Day of Dead market is a traditional family affair

Photograph by :

    Colorful cardboard dolls from Michoacan are on sale at the Morelos Park market.

 Story by : Megan Smith

For decades, families have been coming to the Day of the Dead market in downtown Guadalajara’s Parque Morelos to purchase materials for Day of the Dead altars.
“I’ve come here every year since I was born I think,” said Columba Bautista Benitez, 65.
Shopping at the market with Columba this week were her sister, daughter, nephew and two of her grandchildren. After buying sweets and wooden toys, she enjoyed a bowl of pozole and said the market is important because, “We need to keep teaching the children our traditions.”
The market fills the sidewalks around the perimeter of the park from mid-October until mid-November. Around 80 vendors sell pan de muertos (special bread), papel picado, papier-mâché dolls, clay miniatures depicting of all manner of food, and the iconic molded skulls made of almond-flavored sugar paste.
Family traditions persist at the market, commonly referred to as the Feria del Carton. Many vendors recall helping their grandparents work at the market as children. Jose Miguel Zambrano Perez and his wife inherited their large stall from his grandmother. He said his family has sold crafts there every October for over 70 years. Everyone in the family helps prepare items for sale at the market.
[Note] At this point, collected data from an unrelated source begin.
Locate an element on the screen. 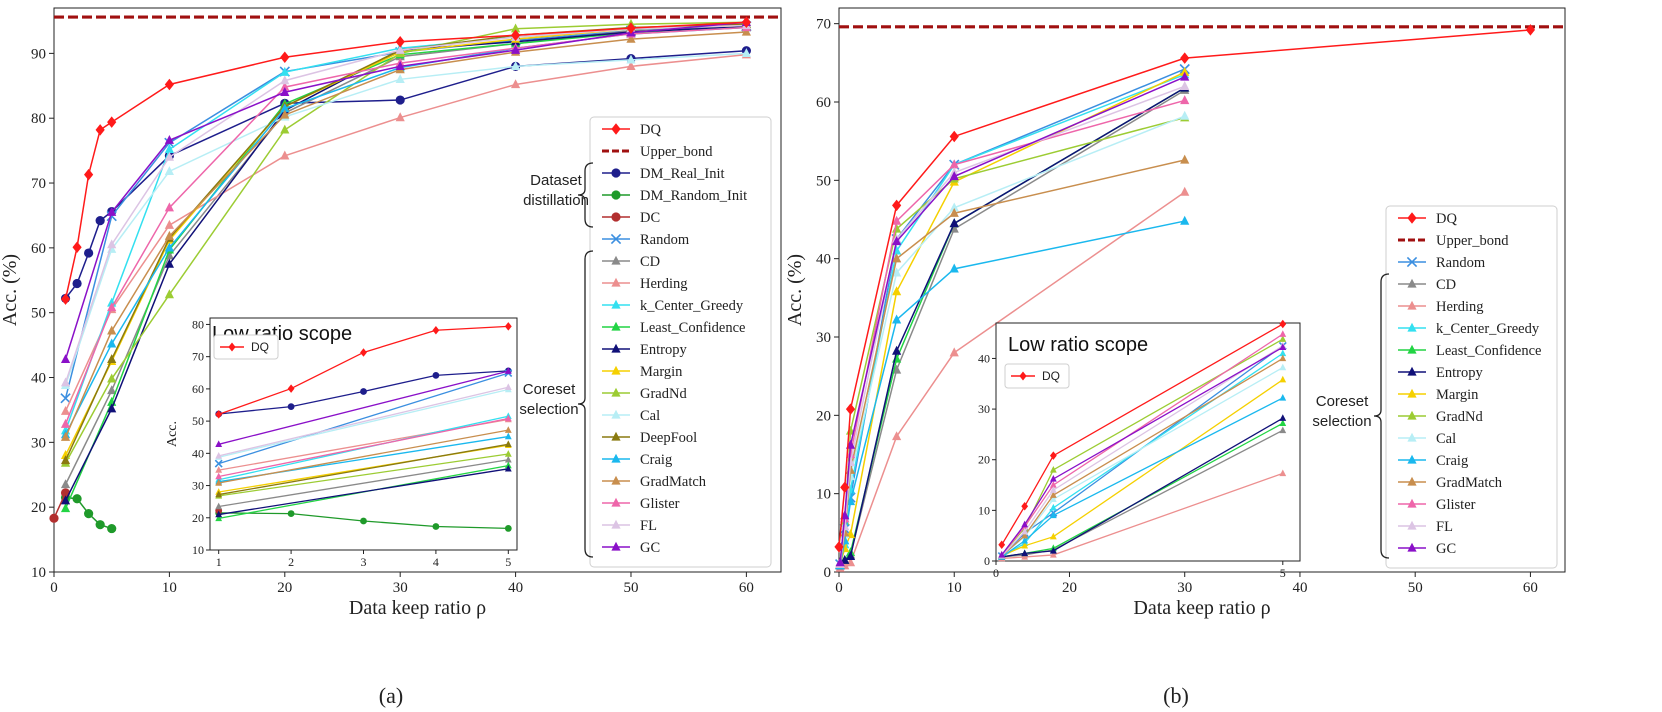 This screenshot has height=712, width=1662. point-Margin is located at coordinates (1185, 71).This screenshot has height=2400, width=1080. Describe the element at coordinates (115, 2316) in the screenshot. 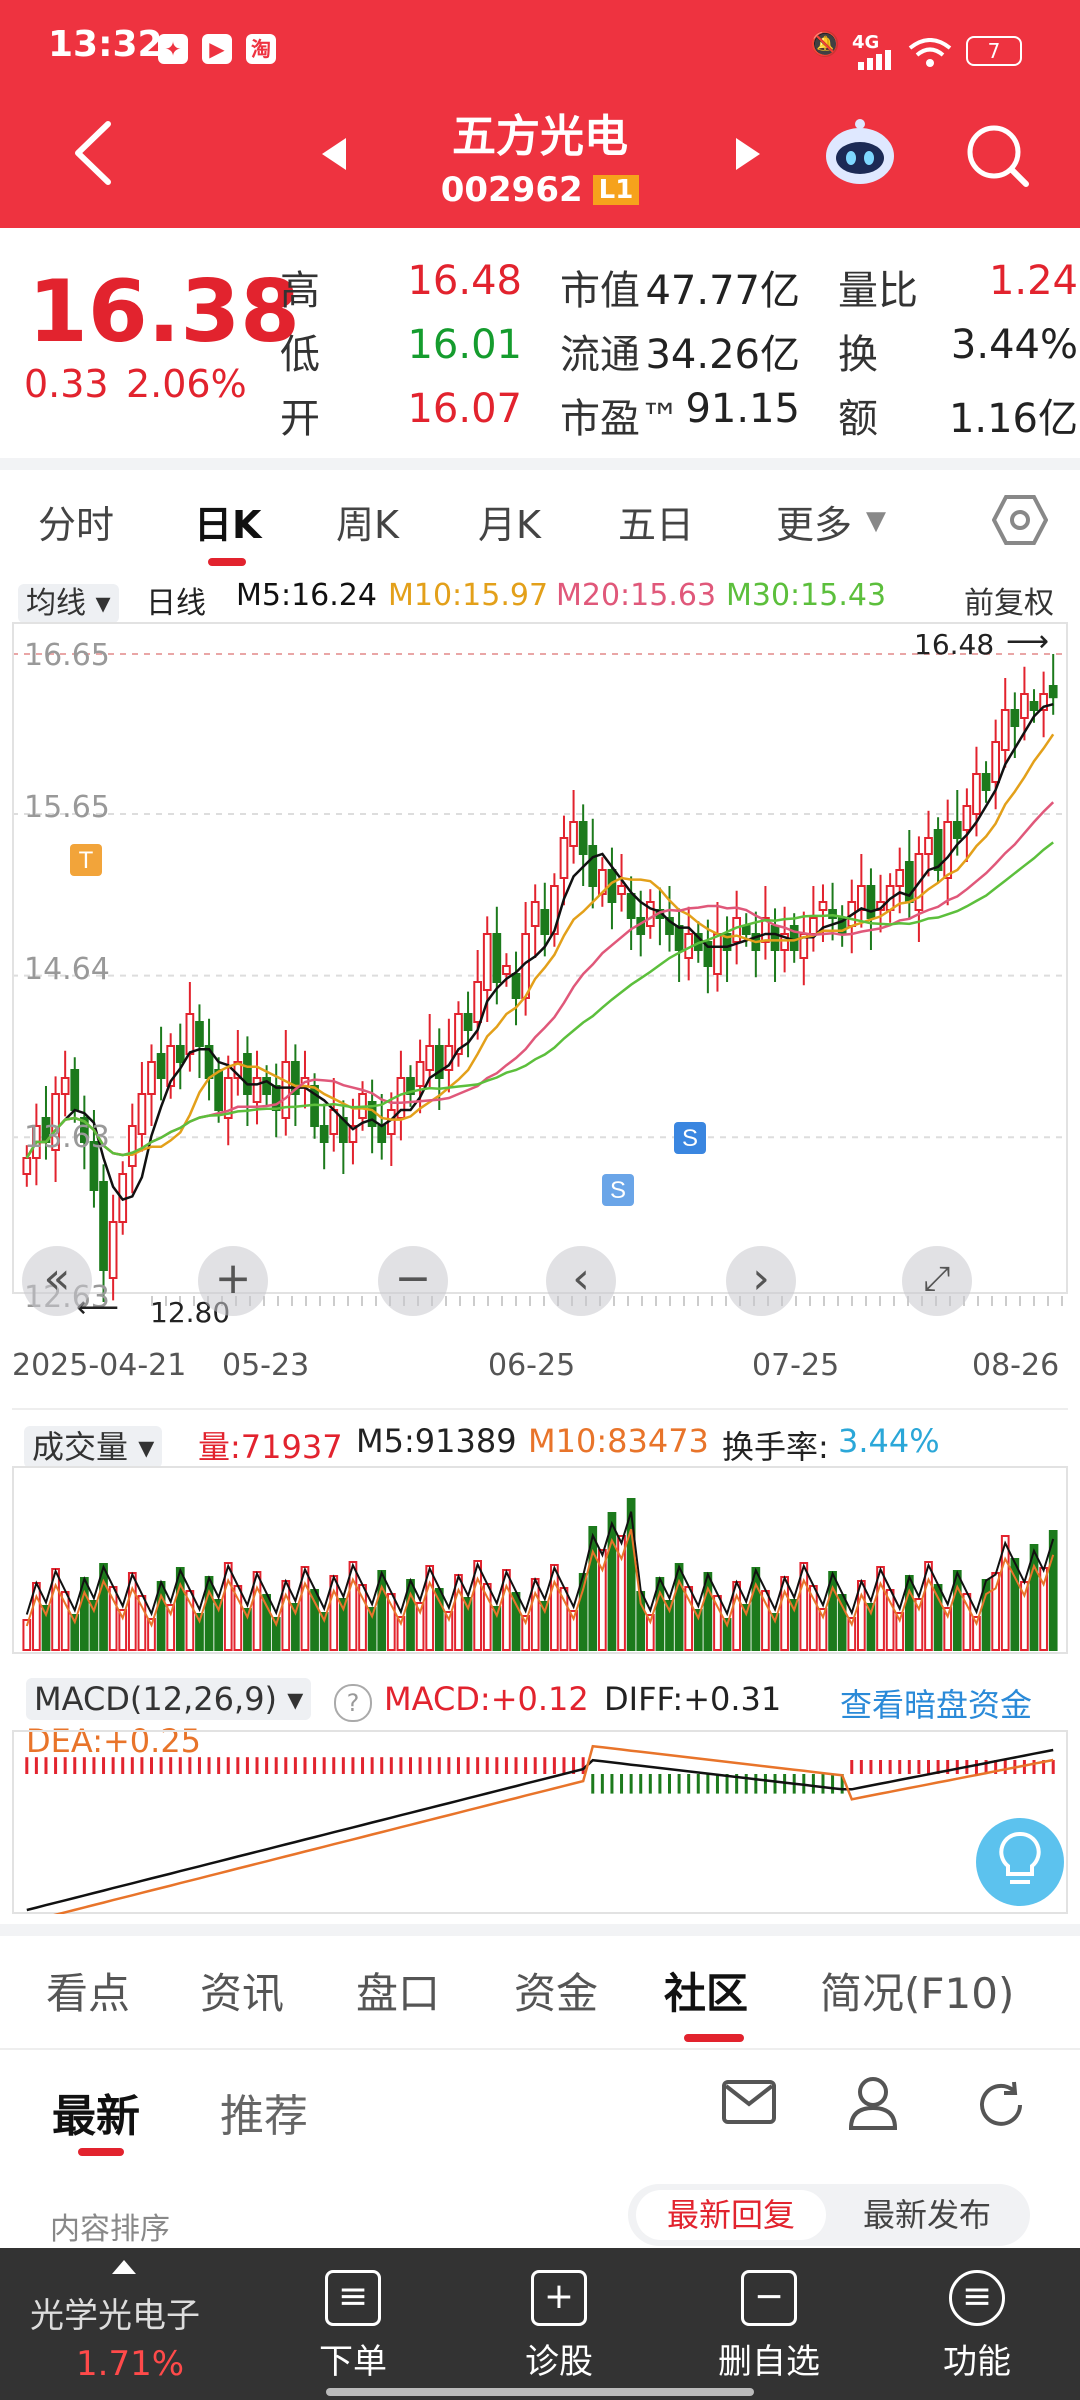

I see `sector-name: 光学光电子` at that location.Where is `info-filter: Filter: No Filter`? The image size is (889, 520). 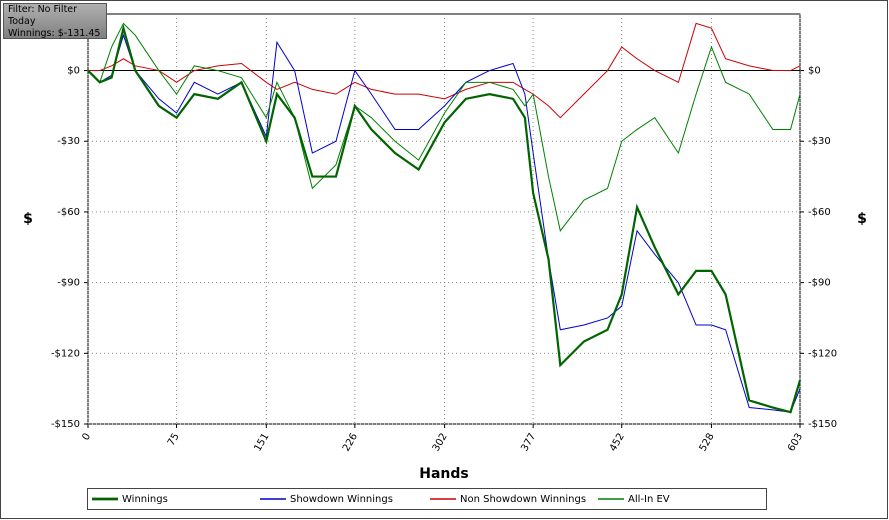 info-filter: Filter: No Filter is located at coordinates (43, 10).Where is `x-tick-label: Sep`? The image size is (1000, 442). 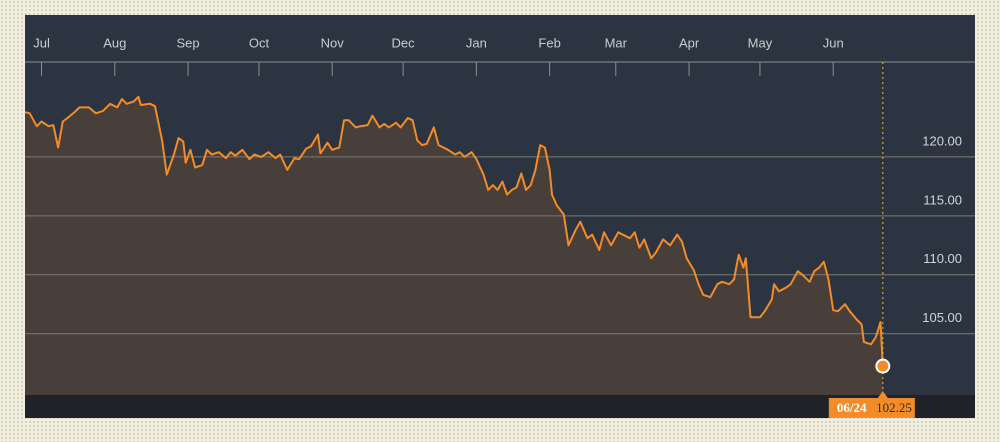
x-tick-label: Sep is located at coordinates (188, 42). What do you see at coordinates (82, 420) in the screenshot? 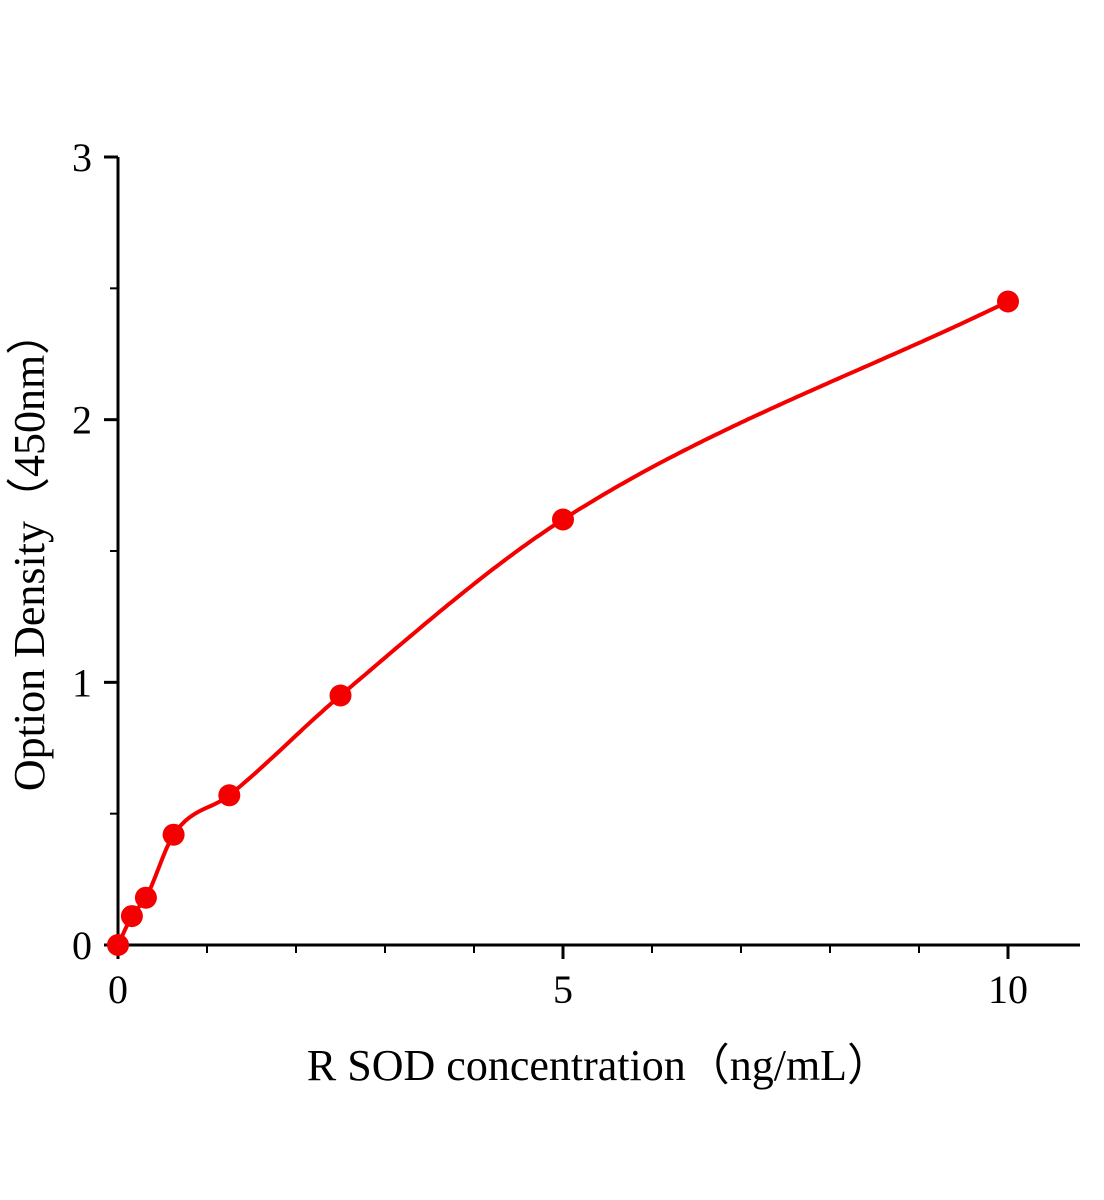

They all hold regular jobs for the rest of the year but contribute time overseeing the stall for the month before Day of the Dead.
Traditions now collide as Halloween masks and grinning sugar candy skeletons rub shoulders at many of the stalls.
“The altar tradition is being lost,” remarked Paula Montaño, 25, lamenting the changes that Halloween has brought to the stall her grandparents passed on to her. Her decision to stock plastic masks and polyester costumes, she stressed, was in response to customer requests.
Crafts from surrounding states are sold at Parque Morelos as well – papier-mâché dolls and toys from Michoacan, ceramics from Guanajuato. Alfonso Moreno Aguilar and his sons have been hauling ovens from Tlaxcala across the country for 20 years to sell freshly baked pan de muerto.
Pedro Fuentes Toros has brought in his family’s black-glazed ceramic candleholders from Santa Fe de la Laguna, Michoacan for two decades. He said nearby Patzcuaro is too crowded with vendors on this holiday and prefers selling in Guadalajara, sleeping in his booth every night, and watching over his neighbors’ stalls.
“The Feria is a way of preserving customs,” said Sandra Cuadros, who came to the market to buy sugar skulls. She began coming here with her grandmother when she was five and now brings her younger sisters and brothers. “You can find lots of things here and it is very traditional.”
The Day of the Dead market is located at Calzada Independencia Norte and Juan Manuel and is open from 10 a.m. to 11 p.m. daily until November 15.